■ TASK ITEM: Return the data that follows exactly. Include every line.

■ DATA FOR ANALYSIS:
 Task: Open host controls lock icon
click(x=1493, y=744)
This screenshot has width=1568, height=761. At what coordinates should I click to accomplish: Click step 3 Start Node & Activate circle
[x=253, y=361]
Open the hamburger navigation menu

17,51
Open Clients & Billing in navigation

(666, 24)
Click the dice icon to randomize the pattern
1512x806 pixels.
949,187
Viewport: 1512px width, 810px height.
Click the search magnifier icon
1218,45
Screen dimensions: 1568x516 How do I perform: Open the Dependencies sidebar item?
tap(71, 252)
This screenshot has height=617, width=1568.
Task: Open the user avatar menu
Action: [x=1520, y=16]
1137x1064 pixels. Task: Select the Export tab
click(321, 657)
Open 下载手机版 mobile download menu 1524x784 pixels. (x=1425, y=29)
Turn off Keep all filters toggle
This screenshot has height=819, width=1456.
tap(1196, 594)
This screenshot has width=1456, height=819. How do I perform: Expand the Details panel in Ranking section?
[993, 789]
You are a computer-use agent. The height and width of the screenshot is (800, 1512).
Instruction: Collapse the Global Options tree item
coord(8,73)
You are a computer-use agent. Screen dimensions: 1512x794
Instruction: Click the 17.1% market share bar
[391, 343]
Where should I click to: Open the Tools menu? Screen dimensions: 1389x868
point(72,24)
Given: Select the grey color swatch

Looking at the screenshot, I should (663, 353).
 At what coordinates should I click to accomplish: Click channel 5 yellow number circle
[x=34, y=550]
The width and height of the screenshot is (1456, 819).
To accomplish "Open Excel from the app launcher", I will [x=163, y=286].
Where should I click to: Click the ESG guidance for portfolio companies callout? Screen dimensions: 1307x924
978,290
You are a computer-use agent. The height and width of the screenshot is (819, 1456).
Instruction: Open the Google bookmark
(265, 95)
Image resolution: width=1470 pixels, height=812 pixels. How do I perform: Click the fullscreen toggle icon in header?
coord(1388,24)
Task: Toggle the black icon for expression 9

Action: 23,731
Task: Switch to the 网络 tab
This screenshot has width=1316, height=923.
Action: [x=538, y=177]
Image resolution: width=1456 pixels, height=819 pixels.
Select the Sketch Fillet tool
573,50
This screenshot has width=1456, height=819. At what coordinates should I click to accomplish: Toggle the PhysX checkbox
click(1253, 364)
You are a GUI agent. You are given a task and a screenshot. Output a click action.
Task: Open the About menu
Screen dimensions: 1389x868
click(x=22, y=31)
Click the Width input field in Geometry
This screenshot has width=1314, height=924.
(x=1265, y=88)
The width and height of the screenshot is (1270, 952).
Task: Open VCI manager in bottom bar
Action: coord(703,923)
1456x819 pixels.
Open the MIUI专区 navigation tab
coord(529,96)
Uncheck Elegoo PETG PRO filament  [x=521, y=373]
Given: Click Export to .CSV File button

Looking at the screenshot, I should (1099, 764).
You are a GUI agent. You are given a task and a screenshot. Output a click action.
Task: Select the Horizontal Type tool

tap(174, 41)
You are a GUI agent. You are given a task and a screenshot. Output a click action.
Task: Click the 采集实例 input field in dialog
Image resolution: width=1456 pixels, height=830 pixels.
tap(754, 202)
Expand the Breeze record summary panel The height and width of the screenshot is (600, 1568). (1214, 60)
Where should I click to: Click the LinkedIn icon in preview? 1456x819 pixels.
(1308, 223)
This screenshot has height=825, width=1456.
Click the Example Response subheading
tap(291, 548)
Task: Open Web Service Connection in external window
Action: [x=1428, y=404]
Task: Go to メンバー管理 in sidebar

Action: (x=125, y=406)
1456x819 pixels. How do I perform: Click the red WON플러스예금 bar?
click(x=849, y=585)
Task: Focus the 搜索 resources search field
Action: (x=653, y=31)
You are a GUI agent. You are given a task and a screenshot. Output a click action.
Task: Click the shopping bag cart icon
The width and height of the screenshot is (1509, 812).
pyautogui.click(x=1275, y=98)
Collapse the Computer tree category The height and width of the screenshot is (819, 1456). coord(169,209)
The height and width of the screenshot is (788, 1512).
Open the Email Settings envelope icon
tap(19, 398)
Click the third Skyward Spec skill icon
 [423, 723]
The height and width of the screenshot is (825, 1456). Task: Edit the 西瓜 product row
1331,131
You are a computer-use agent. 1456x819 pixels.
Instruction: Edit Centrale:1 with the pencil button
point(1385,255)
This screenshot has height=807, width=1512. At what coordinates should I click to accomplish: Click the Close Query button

■ WRITTEN RESPONSE:
 Task: Open host controls lock icon
click(x=1493, y=744)
This screenshot has width=1568, height=761. At what coordinates should I click to accomplish: Click step 3 Start Node & Activate circle
[x=253, y=361]
Open the hamburger navigation menu

17,51
Open Clients & Billing in navigation

(666, 24)
Click the dice icon to randomize the pattern
1512x806 pixels.
949,187
Viewport: 1512px width, 810px height.
Click the search magnifier icon
1218,45
Screen dimensions: 1568x516 How do I perform: Open the Dependencies sidebar item?
tap(71, 252)
This screenshot has height=617, width=1568.
Task: Open the user avatar menu
Action: [x=1520, y=16]
1137x1064 pixels. Task: Select the Export tab
click(321, 657)
Open 下载手机版 mobile download menu 1524x784 pixels. (x=1425, y=29)
Turn off Keep all filters toggle
This screenshot has height=819, width=1456.
tap(1196, 594)
This screenshot has width=1456, height=819. How do I perform: Expand the Details panel in Ranking section?
[993, 789]
You are a computer-use agent. The height and width of the screenshot is (800, 1512).
Instruction: Collapse the Global Options tree item
coord(8,73)
You are a computer-use agent. Screen dimensions: 1512x794
Instruction: Click the 17.1% market share bar
[391, 343]
Where should I click to: Open the Tools menu? Screen dimensions: 1389x868
point(72,24)
Given: Select the grey color swatch

Looking at the screenshot, I should (663, 353).
 At what coordinates should I click to accomplish: Click channel 5 yellow number circle
[x=34, y=550]
The width and height of the screenshot is (1456, 819).
To accomplish "Open Excel from the app launcher", I will [x=163, y=286].
Where should I click to: Click the ESG guidance for portfolio companies callout? Screen dimensions: 1307x924
978,290
You are a computer-use agent. The height and width of the screenshot is (819, 1456).
Instruction: Open the Google bookmark
(265, 95)
Image resolution: width=1470 pixels, height=812 pixels. How do I perform: Click the fullscreen toggle icon in header?
coord(1388,24)
Task: Toggle the black icon for expression 9

Action: 23,731
Task: Switch to the 网络 tab
This screenshot has width=1316, height=923.
Action: [x=538, y=177]
Image resolution: width=1456 pixels, height=819 pixels.
Select the Sketch Fillet tool
573,50
This screenshot has width=1456, height=819. At what coordinates should I click to accomplish: Toggle the PhysX checkbox
click(1253, 364)
You are a GUI agent. You are given a task and a screenshot. Output a click action.
Task: Open the About menu
Screen dimensions: 1389x868
click(x=22, y=31)
Click the Width input field in Geometry
This screenshot has width=1314, height=924.
(x=1265, y=88)
The width and height of the screenshot is (1270, 952).
Task: Open VCI manager in bottom bar
Action: coord(703,923)
1456x819 pixels.
Open the MIUI专区 navigation tab
coord(529,96)
Uncheck Elegoo PETG PRO filament  [x=521, y=373]
Given: Click Export to .CSV File button

Looking at the screenshot, I should (1099, 764).
You are a GUI agent. You are given a task and a screenshot. Output a click action.
Task: Select the Horizontal Type tool

tap(174, 41)
You are a GUI agent. You are given a task and a screenshot. Output a click action.
Task: Click the 采集实例 input field in dialog
Image resolution: width=1456 pixels, height=830 pixels.
tap(754, 202)
Expand the Breeze record summary panel The height and width of the screenshot is (600, 1568). (1214, 60)
Where should I click to: Click the LinkedIn icon in preview? 1456x819 pixels.
(1308, 223)
This screenshot has height=825, width=1456.
Click the Example Response subheading
tap(291, 548)
Task: Open Web Service Connection in external window
Action: [x=1428, y=404]
Task: Go to メンバー管理 in sidebar

Action: (x=125, y=406)
1456x819 pixels. How do I perform: Click the red WON플러스예금 bar?
click(x=849, y=585)
Task: Focus the 搜索 resources search field
Action: (x=653, y=31)
You are a GUI agent. You are given a task and a screenshot. Output a click action.
Task: Click the shopping bag cart icon
The width and height of the screenshot is (1509, 812).
pyautogui.click(x=1275, y=98)
Collapse the Computer tree category The height and width of the screenshot is (819, 1456). coord(169,209)
The height and width of the screenshot is (788, 1512).
Open the Email Settings envelope icon
tap(19, 398)
Click the third Skyward Spec skill icon
 [423, 723]
The height and width of the screenshot is (825, 1456). Task: Edit the 西瓜 product row
1331,131
You are a computer-use agent. 1456x819 pixels.
Instruction: Edit Centrale:1 with the pencil button
point(1385,255)
This screenshot has height=807, width=1512. At what coordinates should I click to accomplish: Click the Close Query button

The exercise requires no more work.